Score: Elizabeth 5, Chris 1
Glenn: I stepped onto the court and flourished my stick. A pointless, but comforting gesture. I stood opposite Elizabeth, took a deep breath and prepared to be beat by a ginger again…
Elizabeth: If you still don’t believe that I have a soul, get this, I let Glenn start with the ball out of the kindness in my heart.
Glenn: I darted to the right trying to cross the shooting line but Elizabeth is so much swifter than me and easily knocked the ball out of my stick and onto the floor. She quickly recovered the ball, shot and scored. Yeah, so much for this.
Score: Elizabeth 1, Glenn 0
Elizabeth: Glenn’s next attempt actually impressed me.
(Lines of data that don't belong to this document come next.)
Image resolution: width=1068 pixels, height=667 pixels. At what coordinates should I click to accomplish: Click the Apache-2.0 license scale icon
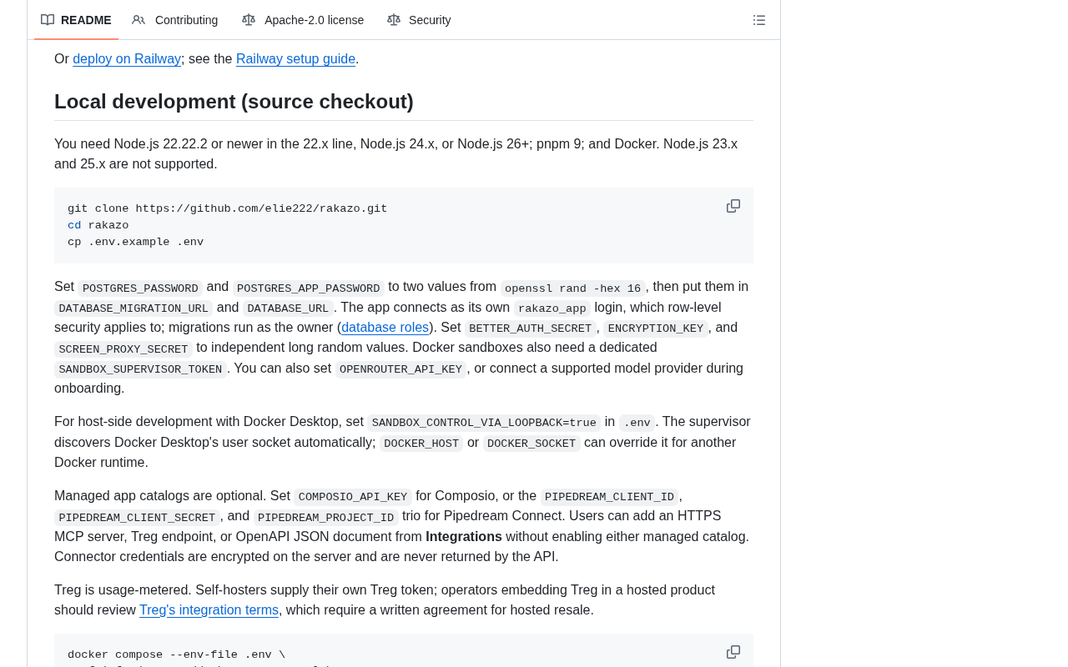249,20
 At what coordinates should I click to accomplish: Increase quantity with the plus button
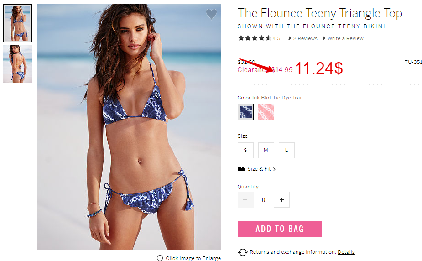(x=281, y=200)
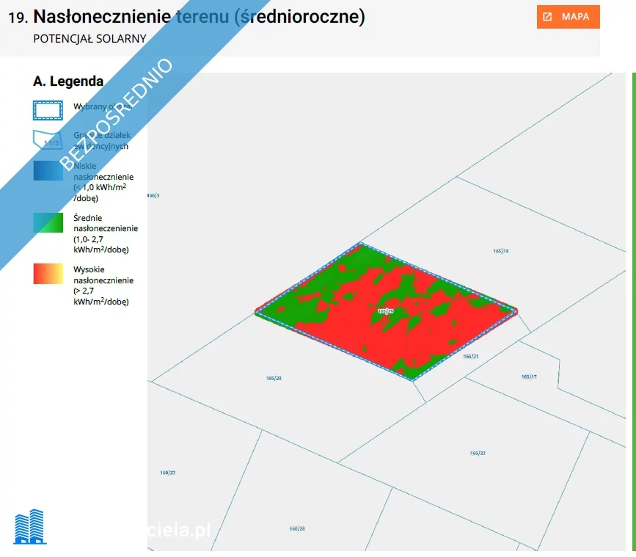The image size is (636, 557).
Task: Click the red-yellow high insolation legend swatch
Action: pyautogui.click(x=48, y=274)
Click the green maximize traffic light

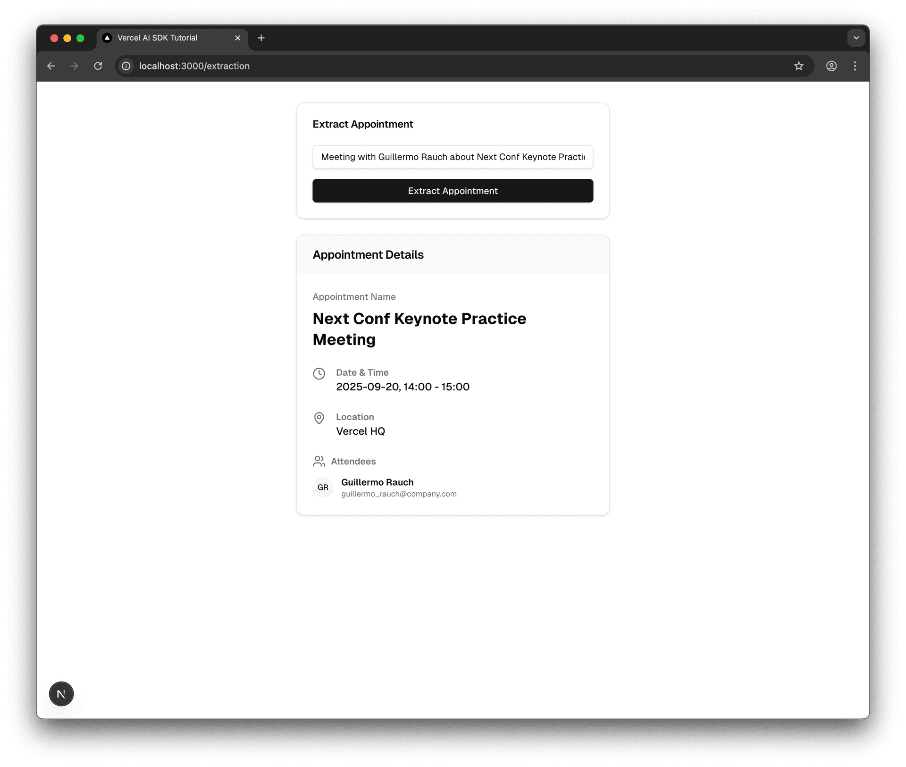81,38
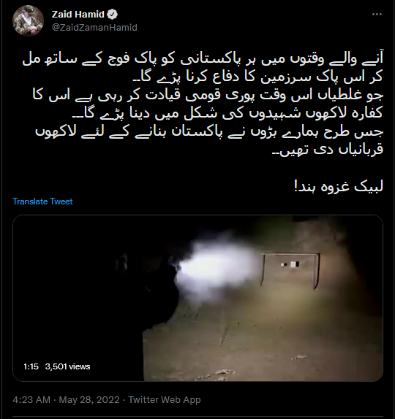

He did a quick little spin move on the left side of the court, gained a step on me, took a second to think about shooting (I could see him thinking “well, why not”) and the next thing I knew the ball was in the net.
Score: Elizabeth 1, Glenn 1
Glenn: No one was more surprised than me. I actually walked back to half court expecting that goal not to count. When Elizabeth informed me that it was, in fact, a decent goal I threw my stick to the side and raised my hands in triumph.
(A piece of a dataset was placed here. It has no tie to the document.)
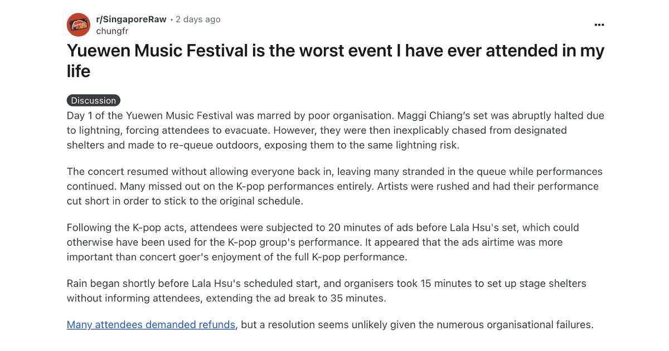Open the "Many attendees demanded refunds" link
The image size is (669, 351).
point(151,324)
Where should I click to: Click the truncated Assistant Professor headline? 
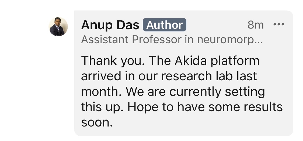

Elizabeth: At this point, I was practically on the floor laughing at his own reaction. I couldn’t help but think that making me laugh that hard was part of some big plot to distract me. It worked. He scored, again.
Glenn: Good enough. I didn’t even care anymore. I was so happy that I had (sort of) beaten Chris at a sport. I tried to score more points against Elizabeth but quickly discovered that my body can really only handle three protracted possessions. I was out of breath, relying on some Tai Chi to steady my heart. Elizabeth kindly gave me a moment to catch my breath.
Elizabeth: This is where my competitive side comes in. I knew I had to end the game quickly, one because if I didn’t I think Glenn would have collapsed on the court and two, because flag football was about to start a game. Little did Glenn know that he would be running harder in these next four possessions than he had all game. I scored, he turned the ball over. This happened three more times. Poor Glenn.
Glenn: When Elizabeth scored her final goal I was just relieved that I could breathe again. I was overcome with happiness but not quite sure if that had actually just happened. I kept waiting for some call or judgement to come down that says my two goals were void. My heart returned to its normal pace and I exited the MAC court as the victor for the first time in my life.
Chris: All I could think of was how much crap I’m going to get from my friends when they see that I lost. It nearly made me sick to my stomach. I’m not saying Elizabeth played softer defense on Glenn than she did on me, but even Matt Sylvester thought he was wide open on that first goal.
Elizabeth: Wait, wasn’t I technically the victor? I’m confused. This is what happens when you’re a girl AND a ginger.